* _TASKS AND EXERCISES_
(a) The post on the ketubah gives an English gloss in parentheses or square brackets right after some terms. List each of those terms with its gloss.
(b) Pick up the post on the ketubah from its final sentence and write a continuation.

* _SELECTION_
## begin

In mail.jewish Vol. 12 #12 Digest, Aryeh Frimer said:
> After all, the only
> reason we read the ketubah in the first place is to serve as a hefsek
> (interruption) between the Kidushin and the nisuin so that we can make
> a second boreh pri ha-gafen. People don't normally read their contracts
> in public before hundreds of people. So reading the ketubah per se' has
> no halakhic standing.  

Janice Gelb answers Aryeh:

>I got dramatic proof of this at a wedding I went to in Israel a few
>years ago right after the shekel was devalued, where in the middle of
>reading the ketubah the presiding rabbi went off on a five-minute
>tangent about whether the shkalim mentioned were new shkalim or old!

I understand that Janice means this as a joke, but it brings up a
serious point. In our times, unlike the time of the Talmud, not only
does *reading* the ketubah have "no halakhic standing", but the amount
of money stated in effect doesn't either -- for no good reason.  This
money is supposed to be given to a woman in the event of a divorce.  The
sad fact is that today, women *never* collect this money.  How much is
it?  Well, a good few thousand dollars.  (The fact that no two batei din
[Jewish courts] that deal with divorces give the same figure on the
worth of a ketubah is empirical evidence that not only is the ketubah
money never awarded, the batei din never even consider the possibility
that it might be.)  More often, in the case of a woman whose husband is
holding out on giving her the get [jewish divorce], she winds up paying
him.  Thus the ketubah, the original purpose of which was financial
protection for the woman, has become something meaningless from this
standpoint.

## end

(Source data)

## begin

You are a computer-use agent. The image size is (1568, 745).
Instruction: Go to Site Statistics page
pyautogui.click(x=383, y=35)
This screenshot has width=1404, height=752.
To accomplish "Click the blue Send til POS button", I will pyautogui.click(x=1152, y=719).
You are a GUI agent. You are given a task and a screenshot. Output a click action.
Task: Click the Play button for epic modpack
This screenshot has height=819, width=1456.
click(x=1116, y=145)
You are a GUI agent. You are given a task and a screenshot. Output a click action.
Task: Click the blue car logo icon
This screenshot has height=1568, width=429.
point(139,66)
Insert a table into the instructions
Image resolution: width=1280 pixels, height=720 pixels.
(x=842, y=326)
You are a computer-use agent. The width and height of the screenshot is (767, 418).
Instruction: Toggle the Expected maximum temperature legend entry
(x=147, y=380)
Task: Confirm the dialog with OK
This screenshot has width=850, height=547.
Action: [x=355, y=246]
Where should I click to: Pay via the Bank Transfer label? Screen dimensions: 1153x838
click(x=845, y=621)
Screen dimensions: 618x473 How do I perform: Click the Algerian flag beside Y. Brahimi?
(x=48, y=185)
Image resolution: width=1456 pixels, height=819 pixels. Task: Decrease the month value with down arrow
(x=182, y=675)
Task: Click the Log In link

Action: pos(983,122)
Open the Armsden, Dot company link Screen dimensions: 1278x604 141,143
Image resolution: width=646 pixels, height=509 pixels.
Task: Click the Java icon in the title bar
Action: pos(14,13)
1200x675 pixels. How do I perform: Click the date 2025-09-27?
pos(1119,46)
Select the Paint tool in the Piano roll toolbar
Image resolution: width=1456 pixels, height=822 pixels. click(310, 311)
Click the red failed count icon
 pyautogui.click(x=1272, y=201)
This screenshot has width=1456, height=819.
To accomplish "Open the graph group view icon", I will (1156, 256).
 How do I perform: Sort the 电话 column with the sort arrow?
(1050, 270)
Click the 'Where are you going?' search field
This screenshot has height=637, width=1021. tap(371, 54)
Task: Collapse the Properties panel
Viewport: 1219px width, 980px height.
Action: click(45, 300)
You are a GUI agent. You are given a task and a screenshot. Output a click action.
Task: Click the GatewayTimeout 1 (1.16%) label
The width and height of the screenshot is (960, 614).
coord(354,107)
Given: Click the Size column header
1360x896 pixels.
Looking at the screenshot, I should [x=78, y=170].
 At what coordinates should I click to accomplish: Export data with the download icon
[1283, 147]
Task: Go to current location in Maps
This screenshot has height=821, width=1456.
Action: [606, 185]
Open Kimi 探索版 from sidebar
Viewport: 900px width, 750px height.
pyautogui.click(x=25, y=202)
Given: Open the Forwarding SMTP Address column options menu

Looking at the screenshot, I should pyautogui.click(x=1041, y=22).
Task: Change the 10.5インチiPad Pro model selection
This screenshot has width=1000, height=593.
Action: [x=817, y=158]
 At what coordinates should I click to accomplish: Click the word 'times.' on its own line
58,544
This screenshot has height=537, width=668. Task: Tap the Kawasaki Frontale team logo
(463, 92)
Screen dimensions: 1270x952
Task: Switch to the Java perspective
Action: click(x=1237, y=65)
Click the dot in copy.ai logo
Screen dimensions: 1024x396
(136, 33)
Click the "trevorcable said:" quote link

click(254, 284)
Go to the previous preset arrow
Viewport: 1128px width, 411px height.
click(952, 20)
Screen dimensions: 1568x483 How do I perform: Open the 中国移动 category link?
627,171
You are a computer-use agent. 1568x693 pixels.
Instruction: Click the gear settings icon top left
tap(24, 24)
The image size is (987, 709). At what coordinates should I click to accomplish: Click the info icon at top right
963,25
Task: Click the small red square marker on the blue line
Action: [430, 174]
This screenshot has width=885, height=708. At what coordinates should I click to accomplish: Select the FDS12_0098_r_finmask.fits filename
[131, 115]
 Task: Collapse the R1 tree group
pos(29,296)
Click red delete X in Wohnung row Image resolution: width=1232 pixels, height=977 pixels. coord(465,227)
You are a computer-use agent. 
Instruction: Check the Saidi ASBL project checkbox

## end

* _EXPECTED RESPONSES_
(a)
- hefsek: interruption
- batei din: Jewish courts
- get: jewish divorce

(b)
Well, you might say, women don't need the ketubah money any more, since
they get wonderful settlements from civil courts.  In very Orthodox
circles, a woman who goes to a civil court instead of a bet din is
frowned upon as "not frum".  Also, I don't believe a problem in halakha
is best addressed by such avoidance measures.  It would be better
addressed straight on.

A better argument against awarding the ketubah settlement in today's
world is that since both men and women are in theory equal breadwinners,
there's no particular reason that he should give her money.  However, I
wouldn't use this argument until *all* the other laws of divorce also
opearate equally for Jewish men and women.  Clearly, however, today,
they do not, leading to the "agunah problem".

This information comes from members of the *Agunah* organization, which
aids women in this situation.  Hence the line in a "prayer for agunot"
which is recited at the Flatbush Women's Tefilah Service (after the
prayer for the State of Israel) -- "the men (i.e. the recalcitrant
husbands) who bind women in the tatters of their ketubot". The prayer
goes on to say "may you (G-d) infuse our rabbis with the courage to
recognize oppression and rule justly against it."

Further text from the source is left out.